Readers may be aware that NURC was established under the authority of Act No. 3 of 2016 with an effective date of 4th January, 2016. That commission is de facto an expansion of NWSC in that it has authority to regulate other utilities e.g. energy/electricity in addition to the water sector. I am of that view since Act No. 3 of 2016 (NURC) incorporates the legislation which created NWSC except for deletions/revocations listed in the schedule of Act no 3 of 2016.

Minister in charge of the NURC Stephenson King.

Minister in charge of the NURC Stephenson King.

It is also my opinion that NURC was brought into effect prematurely as the electricity supply amendment Act No. 2 of 2016 provides the following: 1) to allow NURC to assume certain responsibilities re the electricity sector; 2) to reconfirm Lucelec’s monopoly position on the generation of electricity from fossil fuel; and 3) to provide for the regulation and licensing of energy generation from renewable resources.

Despite the above there is no subsidiary legislation, e.g. regulations under NURC, for the issuance of licenses to persons/companies who generate electricity from renewable sources for supplying the public. Prior to the establishment of NURC those who were able to generate such energy were able to sell their excess to Lucelec. The company has ceased to entertain such transactions since it would be illegal to do so without the necessary procedures/legislations in place.

The undue haste in establishing NURC boggles the mind. Imagine an advertisement for a CEO being placed in the local media by the Ministry of Sustainable Development even before the Board of Commissioners was appointed—a remit of the latter.

Now that there is the NURC with additional staff—viz CEO, corporate secretary and an engineer—there is little that can be done with regard to regulating the energy sector. The irony of it all is that, in effect, NURC is overstaffed as it can only regulate the water sector which was already being done by NWSC staff. The situation is further exacerbated since the interaction which NWSC staff had with the public and media (e.g. community town hall meetings, press releases and interviews, etc) has apparently ceased. One wonders in what staff, who were trained at public expense, are currently engaged.
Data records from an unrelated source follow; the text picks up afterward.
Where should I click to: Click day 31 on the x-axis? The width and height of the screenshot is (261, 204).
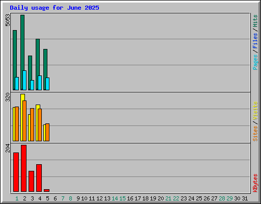click(245, 198)
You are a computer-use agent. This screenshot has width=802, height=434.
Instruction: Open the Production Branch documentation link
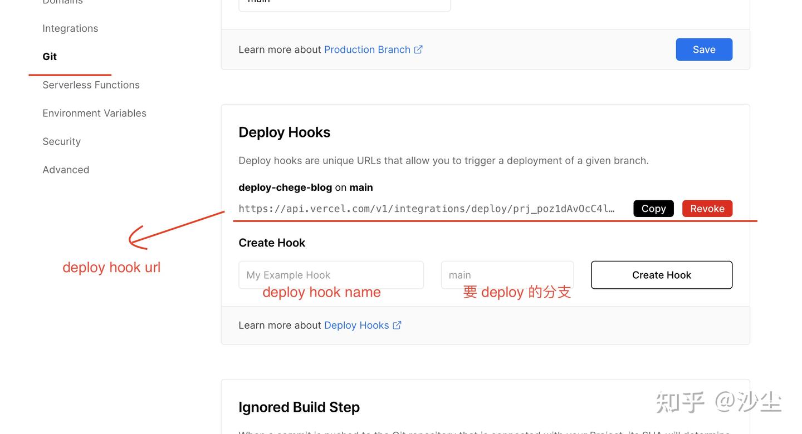coord(367,50)
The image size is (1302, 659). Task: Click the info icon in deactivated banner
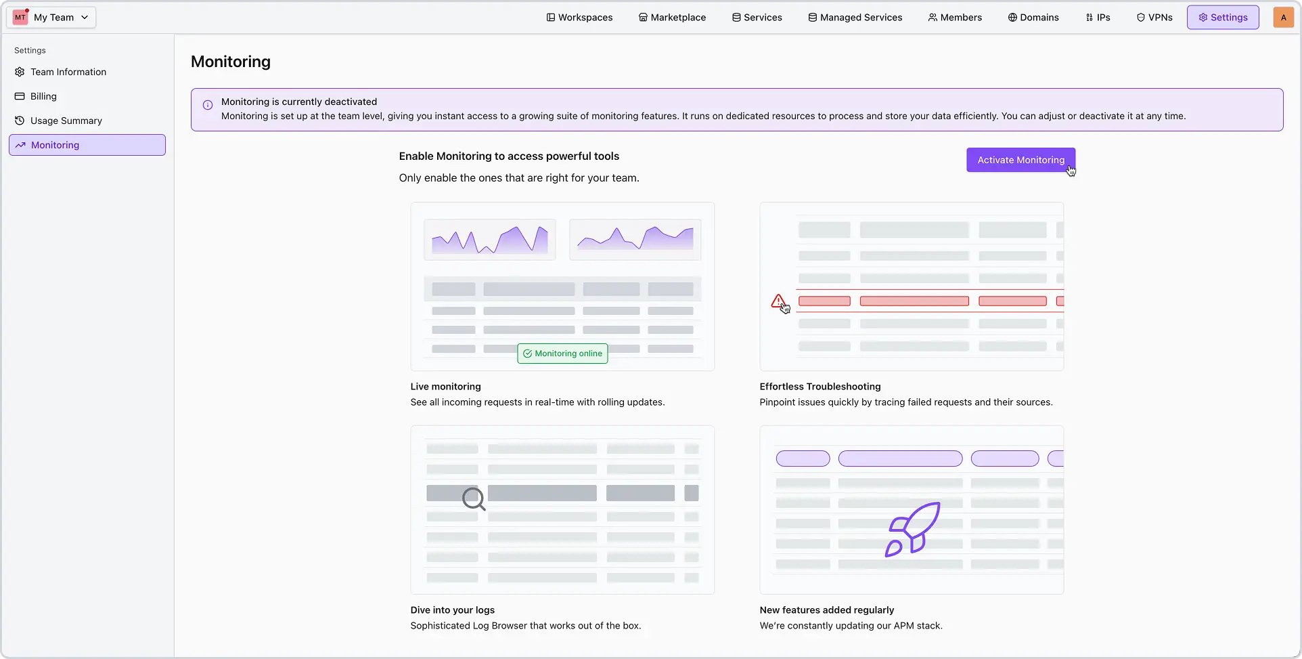[208, 105]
An anomaly has also arisen since the funding of staff, including additional, is from the levy and license fees collected from the water sector only. How long will this farce be allowed to continue? Another aspect of the NURC legislation which is of concern, and to which I drew attention previously, is the apparent conflict in having the same minister responsible for public utilities also overseeing the regulatory commission. This practice obtained previously in other regional states but has since been changed. It is frowned upon at the international level, as the following quotation from a report issued in August 2014 will show: “Improving economic regulation of urban water. Section 4.3.3 page 29 states the following: Given the water industry is government owned, there is a strong case that the economic regulator needs to be independent from government in order to avoid conflicts of interest as owners, policymaker and regulator.”
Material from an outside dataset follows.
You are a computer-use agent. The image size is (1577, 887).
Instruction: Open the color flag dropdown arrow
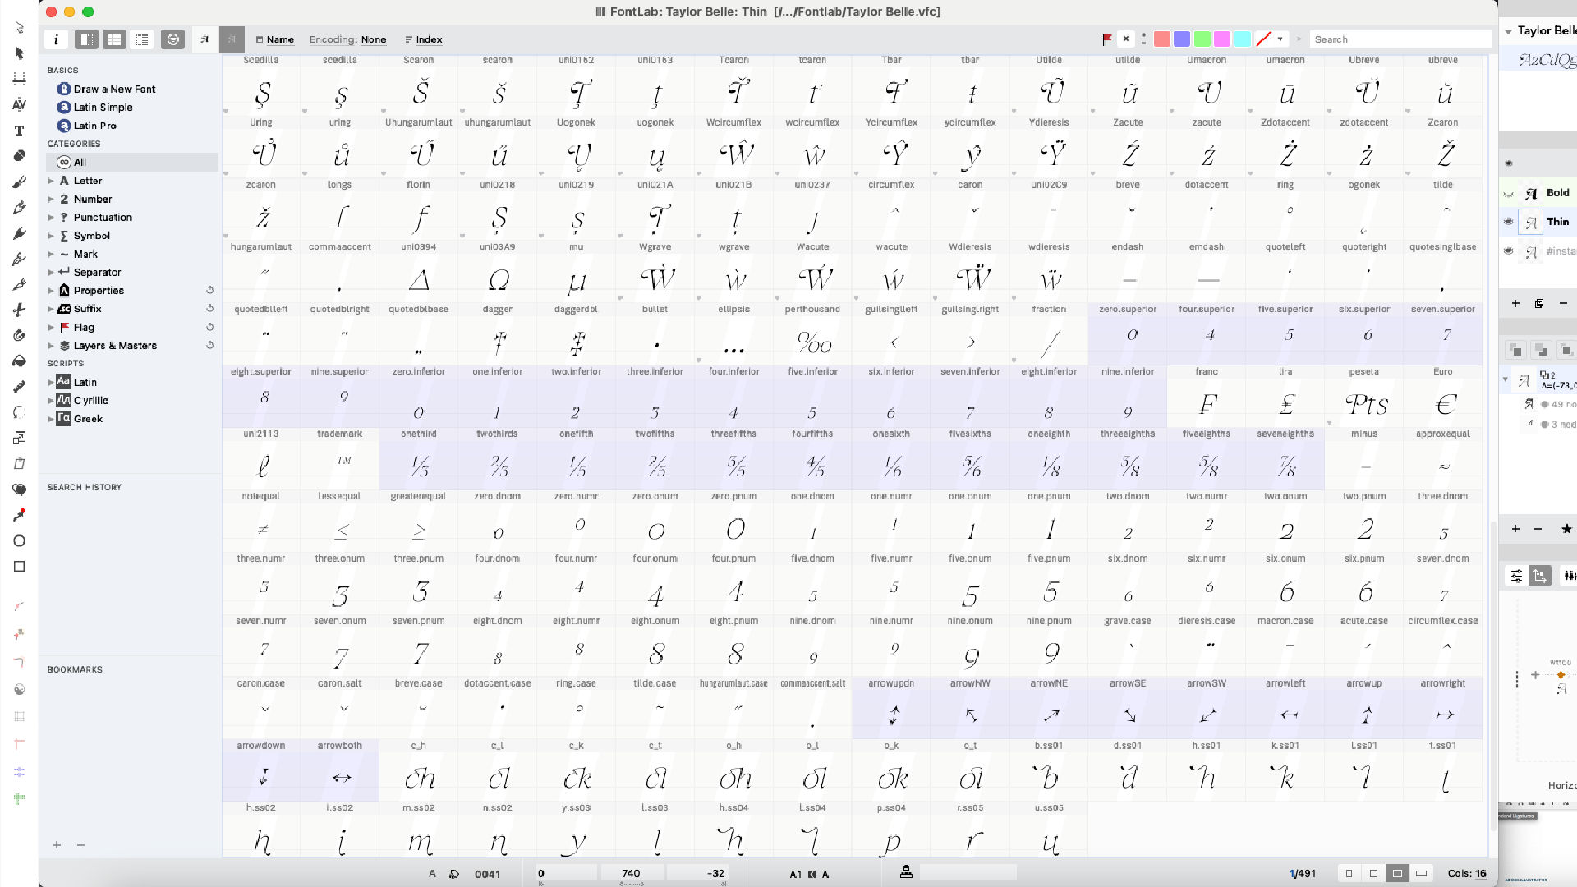click(x=1280, y=39)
Additionally: “The economic regulator should be an independent body clearly at arms-length from government, should be governed under its own Act and report to a Minister not responsible for the sector they are regulating.”

I regret having to write this article but my aversion to wastage insists I do. The situation as at February 2016 did not call for the employment of additional personnel without the legislative authority to carry out the functions envisaged under NURC. The regulation and the relevant systems first had to be put in place.

Further, as a Commissioner of NWSC, I expressed my concern in late 2015 to the inadequacy of the transitional arrangements for moving from NWSC to NURC. It is instructive to note the NURC bill had provided for the act to come into force on a day to be fixed by the Minister by order in the Gazette. If that provision had been observed, it would have provided sufficient time for the preparatory work to be done, e.g. establishing regulation and systems to put into effect the requirements of the Act.

The author served for several years as Cabinet Secretary under Prime Minister John Compton.